This history book was edited by William C. King and copyrighted in 1912. Mr. King was interseted in bringing forward, among other things, "The Development of Literature, Religions, Philosophies..." and noted that he was "Assisted by the Editorial Counsel and Special Contributions of College Presidents, Leading Educators, Distinguished Divines, Eminent Authors, Literary Specialists, Historians, Archaeologists, Sociologists, Scientists, State and National Officials, State Librarians and Bibliographers."

This highly educated group of men and women gave the history of various religious denominations then known in North America. About the Baptists this book states:

"Of the Baptists it may be said that they are not reformers. These people, comprising bodies of Christian believers known under various names in different countries, are entirely distinct and independent of the Roman and Greek churches, have had an unbroken continuity of existence from Apostolic days down through the centuries. Throughout this long period they were bitterly persecuted for heresy, driven from country to country, disfranchised, deprived of their property, imprisoned, tortured and slain by the thousands, yet they swerved not from their New Testament Faith, Doctrine and Adherence.

_Data supplied:_
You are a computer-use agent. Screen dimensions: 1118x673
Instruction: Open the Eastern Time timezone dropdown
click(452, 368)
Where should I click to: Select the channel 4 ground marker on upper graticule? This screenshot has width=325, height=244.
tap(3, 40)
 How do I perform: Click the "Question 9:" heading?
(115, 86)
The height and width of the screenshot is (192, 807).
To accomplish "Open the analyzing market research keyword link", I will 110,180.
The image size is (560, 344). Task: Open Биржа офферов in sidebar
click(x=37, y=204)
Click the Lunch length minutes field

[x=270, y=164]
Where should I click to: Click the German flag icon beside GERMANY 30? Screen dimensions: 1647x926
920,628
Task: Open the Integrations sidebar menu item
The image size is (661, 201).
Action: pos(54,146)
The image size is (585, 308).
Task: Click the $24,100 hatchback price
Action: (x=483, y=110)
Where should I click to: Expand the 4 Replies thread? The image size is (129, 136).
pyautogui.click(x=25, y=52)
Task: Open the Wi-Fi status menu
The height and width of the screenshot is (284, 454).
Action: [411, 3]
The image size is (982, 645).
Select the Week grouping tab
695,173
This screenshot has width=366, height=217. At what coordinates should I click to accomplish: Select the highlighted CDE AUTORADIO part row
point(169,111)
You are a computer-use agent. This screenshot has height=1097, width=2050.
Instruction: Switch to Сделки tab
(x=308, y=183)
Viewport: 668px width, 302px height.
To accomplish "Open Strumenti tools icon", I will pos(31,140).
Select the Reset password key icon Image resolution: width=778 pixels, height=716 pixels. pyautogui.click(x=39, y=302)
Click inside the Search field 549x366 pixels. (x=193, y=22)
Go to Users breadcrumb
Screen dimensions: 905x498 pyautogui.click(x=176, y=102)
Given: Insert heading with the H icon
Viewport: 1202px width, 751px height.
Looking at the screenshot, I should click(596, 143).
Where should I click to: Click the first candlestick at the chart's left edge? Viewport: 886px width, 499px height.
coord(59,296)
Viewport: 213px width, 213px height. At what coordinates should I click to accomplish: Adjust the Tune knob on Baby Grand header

_Set tasks:_
1 – In the text about William C. King's history book, what year was the book copyrighted?
2 – Translate this sentence from the text about William C. King's history book into Spanish: "Of the Baptists it may be said that they are not reformers."
3 – Carry the text about William C. King's history book forward from its last sentence.

_Per-task outputs:_
1 – 1912

2 – De los bautistas puede decirse que no son reformadores.

3 –
Robert Barclay, The Society of Friends

Robert Barclay, a Scottish apologist for the Society of Friends (Quakers), 1648-1690. Barclay, along with eleven others, was granted a patent for the province of East New Jersey by the Duke of York. He was then appointed governor. Barclay's total works were published in 1692 under the title "Truth Triumphant Through the Spiritual Warfare". The preface to this book was written by William Penn, for whom Pennsylvania was named. Barclay says the following about the Baptists:

"We shall afterwards show that the rise of the Anabaptists took place prior to the reformation of the Church of England, and there are also reasons for believing that on the continent of Europe small hidden Christian societies, who have held many of the opinions of the Anabaptists, have existed from the times of the apostles. In the sense of the direct transmission of divine truth, and the true nature of spiritual religion, it seems probable that these churches have a lineage or succession more ancient than that of the Roman Church."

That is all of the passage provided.